Wolves' Championship Manager
Wolves correspondent Tim Nash takes a break from reality this summer and puts himself in the boots of manager Mick McCarthy for a Premier League charge.

It's like a real-life version of Fantasy Football.
You've got your multi-million pound budget, you hand-pick your favourite players for your team, then you sit back and watch the results flow. Sounds easy doesn't it?
Er, well not quite, not in the real world anyway.
Wolves boss Mick McCarthy is playing Fantasy Football for real this summer and it's as far removed from the fun newspaper version as can be imagined.
Extortionate, eye-popping fees, cash-heavy signing-ons and inflated egos to boot. And that's just the agents.
Signing the right players for the right money is an exhausting business, both on the patience and the pocket – not to mention the air miles, which McCarthy has been steadily totting up recently.
Scouring Europe for signings to strengthen his squad, the hardworking Molineux chief has been putting the time since achieving promotion to good use.
As well he might too, for he only needs look a lot closer to home to see there are plenty of pitfalls looming.
By anyone's standards, McCarthy has a good track record at recruitment so far.
Michael Kightly for £25,000, Karl Henry for £100,000, Sylvan Ebanks-Blake for £1.5million, Stephen Ward for £150,000, Chris Iwelumo for £400,000, Kevin Foley for £750,000 – you can't argue with such value for money.
A modest investment has brought the ultimate prize at a fraction of the cost Dave Jones achieved it with six years before.
But in winning promotion to the mega-bucks Premier League, McCarthy is entering a new stratosphere, where the bargains and margins for error aren't nearly so plentiful, and the stakes are much higher.

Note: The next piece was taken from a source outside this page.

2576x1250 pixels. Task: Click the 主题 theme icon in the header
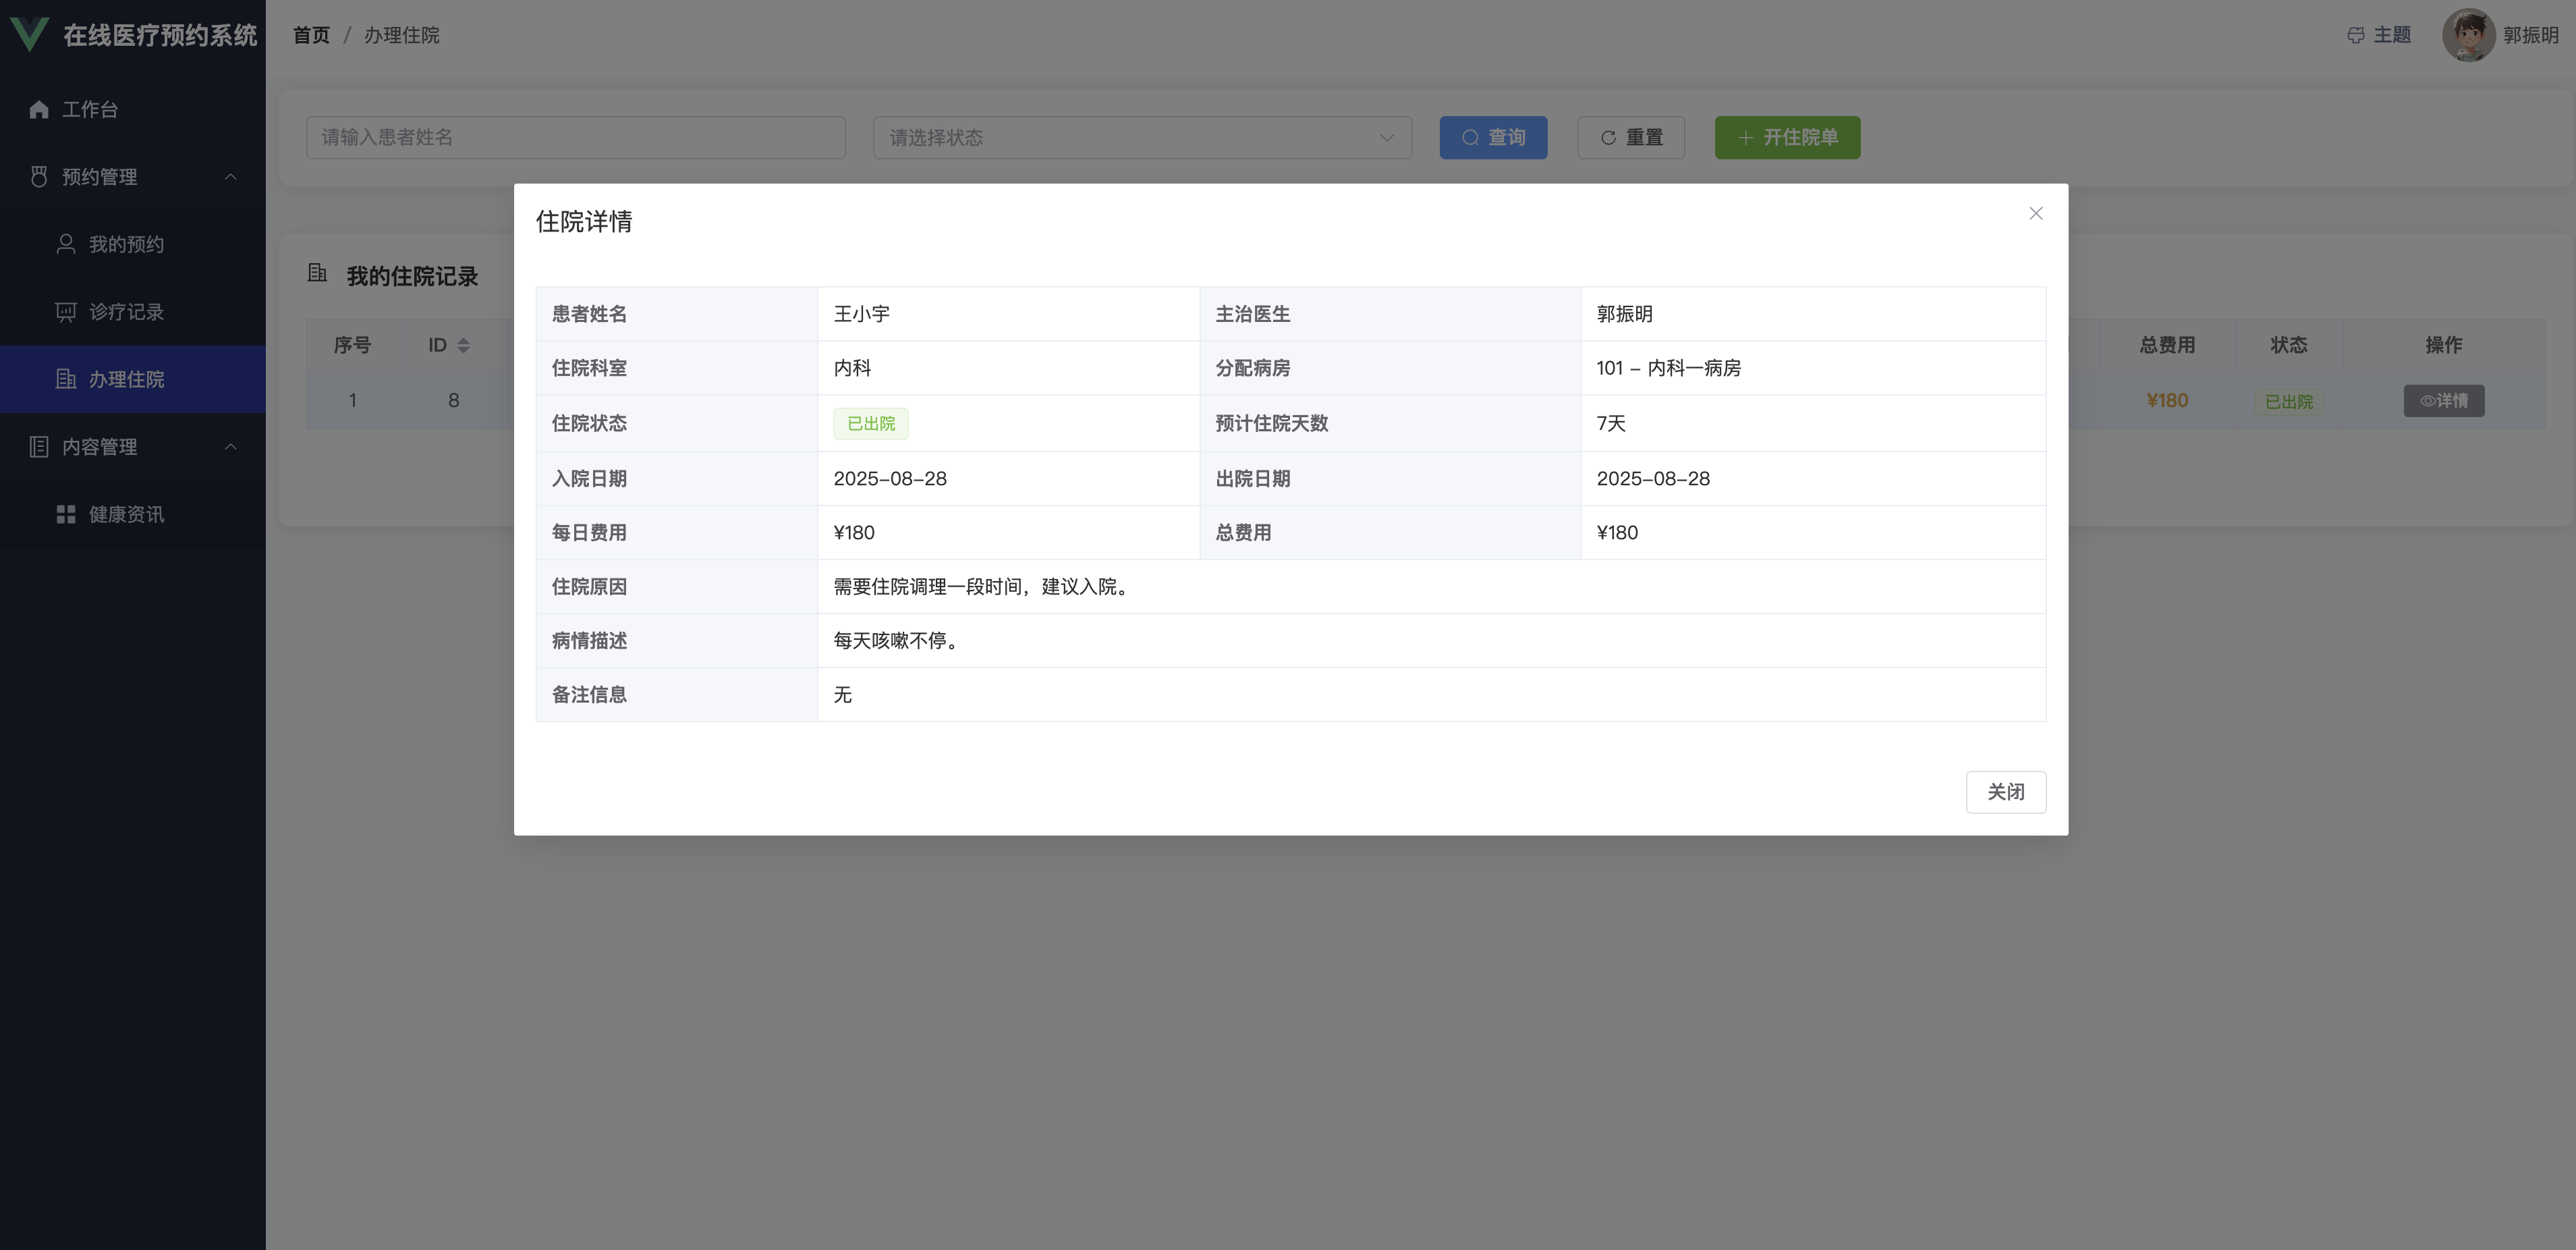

Down the road at Albion, Baggies chief Tony Mowbray has found to his cost that the men you entrust your faith in can also be your undoing, as a lack of top flight cost them dear.

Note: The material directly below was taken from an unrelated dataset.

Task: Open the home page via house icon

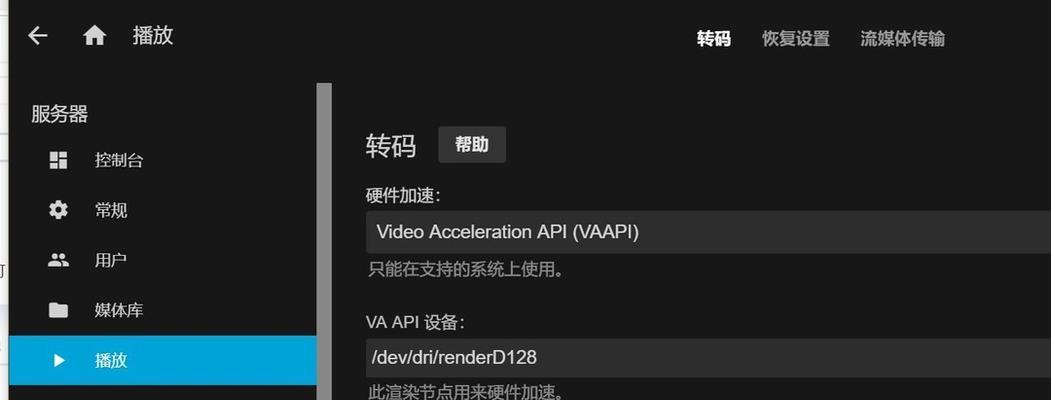Action: [x=95, y=36]
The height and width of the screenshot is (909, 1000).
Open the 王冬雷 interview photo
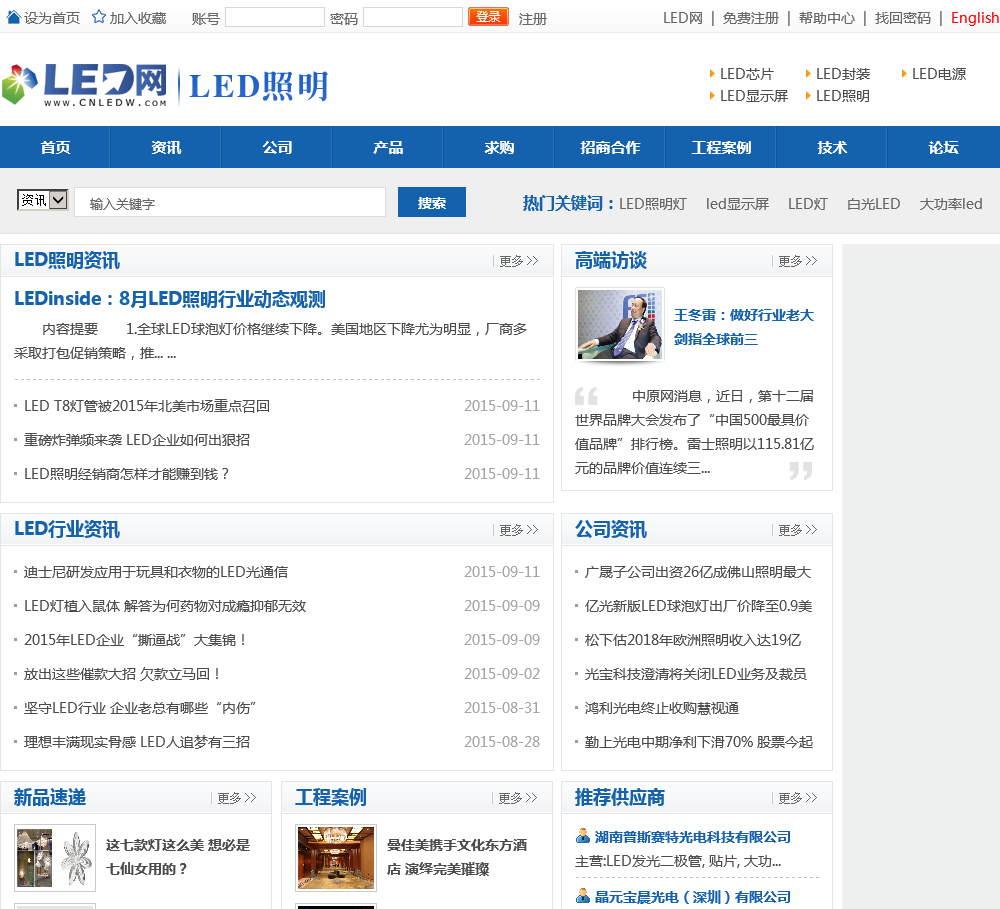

Albion spent £21million-plus in transfer fees last summer, but you would be hard pushed to say Scott Carson at £3.25million, Borja Valero for a club record £4.7million, Gianni Zuiverloon for £3.2million, with Roman Bednar and Luke Moore at a combined £5.3million, have given value for money.

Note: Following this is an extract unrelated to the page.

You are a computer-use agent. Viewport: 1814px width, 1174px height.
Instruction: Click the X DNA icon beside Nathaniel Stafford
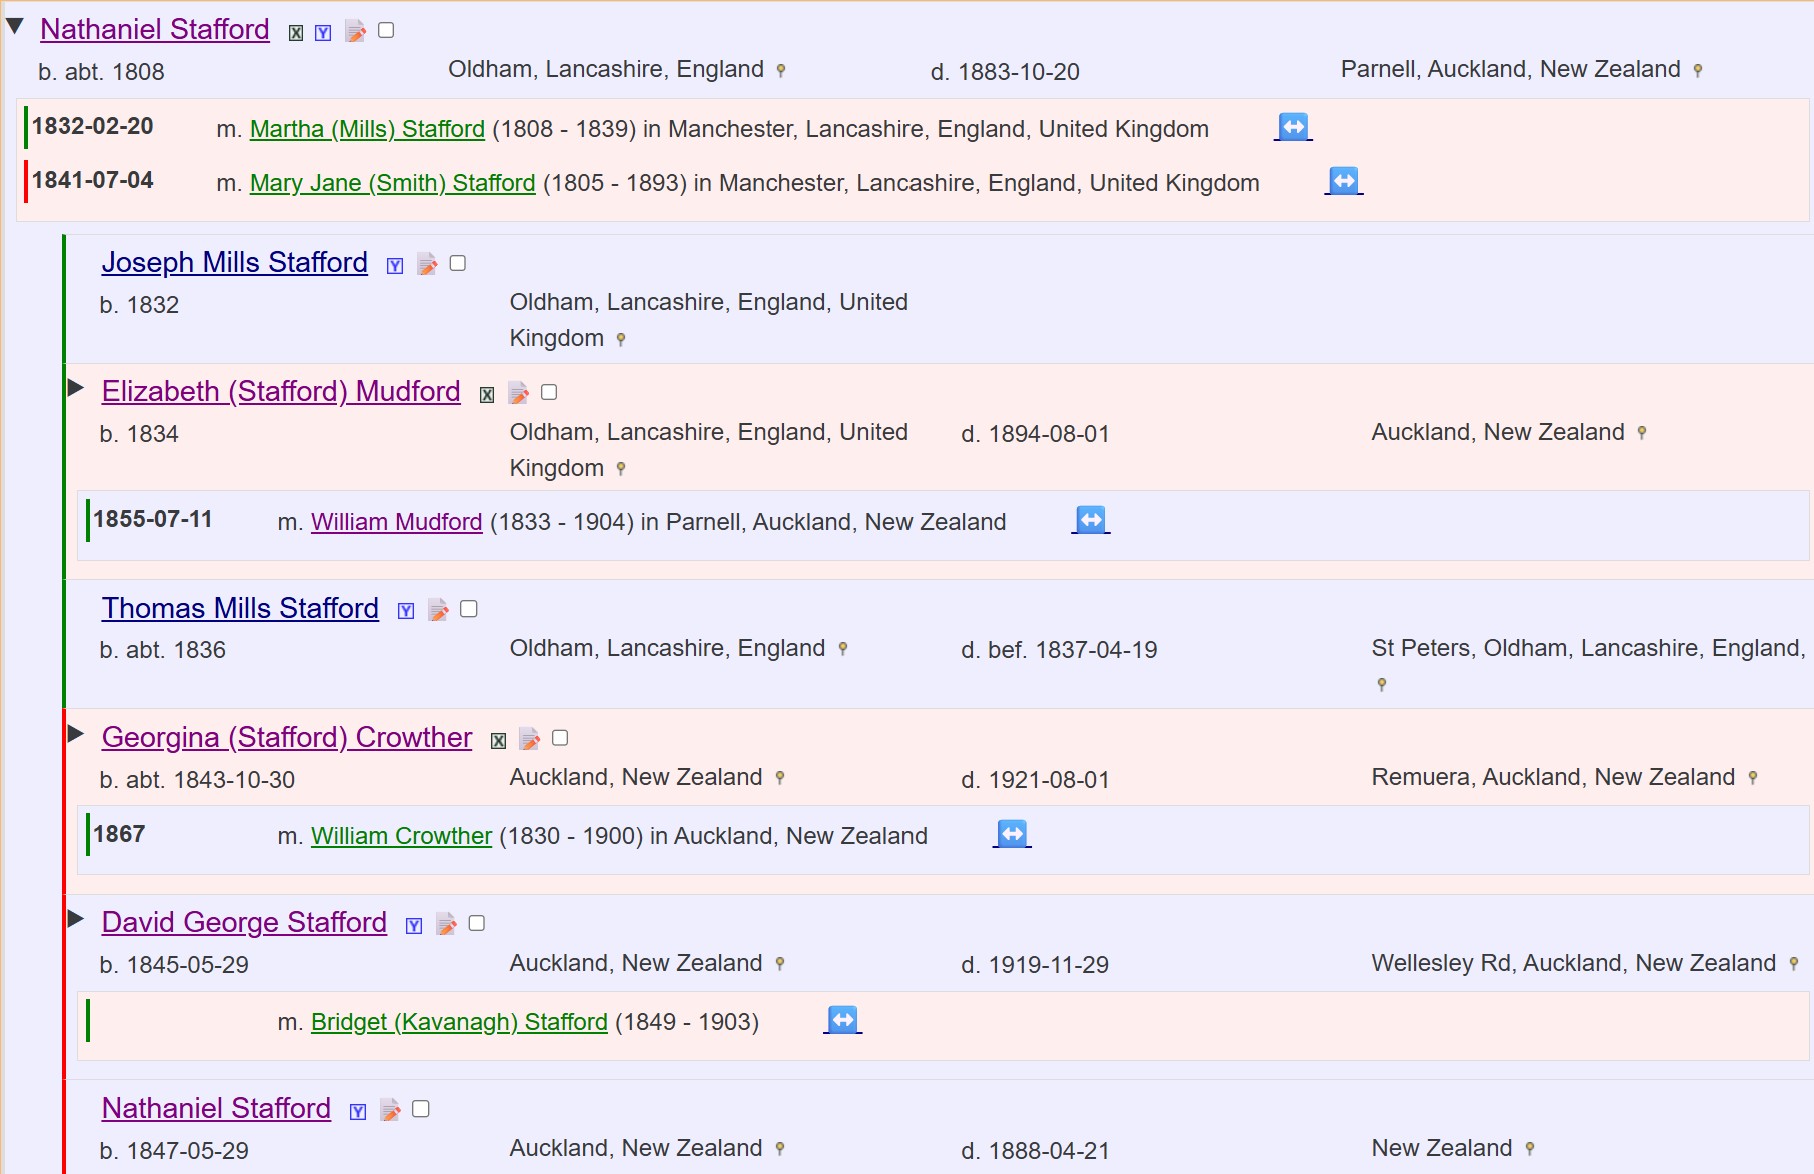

The Baggies will also struggle to get their money back on Abdoulaye Meite at £1.8million and Marek Cech £1.4million.
Albion's top earners are on £22-23,000 a week in the Premier League, but it's significant that Stoke have guaranteed their top flight safety paying people such as a rejuvenated James Beattie £30,000 a week.
That's the ball park Wolves are considering entering. It's my reckoning that Wolves may actually spend less on fees than the Baggies, but maybe gamble more on wages to guarantee extra Premier League quality.
Wolves have already been linked with around 30 players already this summer, six of which have been discounted by the club, or the teams they play for.
It's fair to say that number of supposed targets will more than treble by the time the big kick off comes around on August 15.
So, who's realistically going to come to Wolves?
Well, we can probably forget about the top and even middle-ranking established stars up for grabs this summer.
Included in that list are Manchester United striker Carlos Tevez and Bosmans such as Newcastle's Michael Owen and Portsmouth's Sol Campbell, who might be free of transfers fees, but will demand the "tens of thousands of pounds a week" McCarthy won't pay.
But there are other, more realistic targets which could be of much better value for money than the big names, including the loan market, which could offer the likes of Nancy's on-loan Albion forward Marc-Antoine Fortune and Manchester United striker Fraizer Campbell.
In his three years at Wolves – and in his time at Sunderland – McCarthy has enjoyed the best returns from those plucked from the same division or lower.
This is where he has to marry his past and future central planks of recruitment.
For while his well-established scouting system of unearthing unheard-of gems has proved hugely successful, he has spoken on numerous occasions of the need to strengthen with Premier League players.
So, with that in mind, maybe we can expect a mix of the best of the Championship and a sprinkling from the top flight.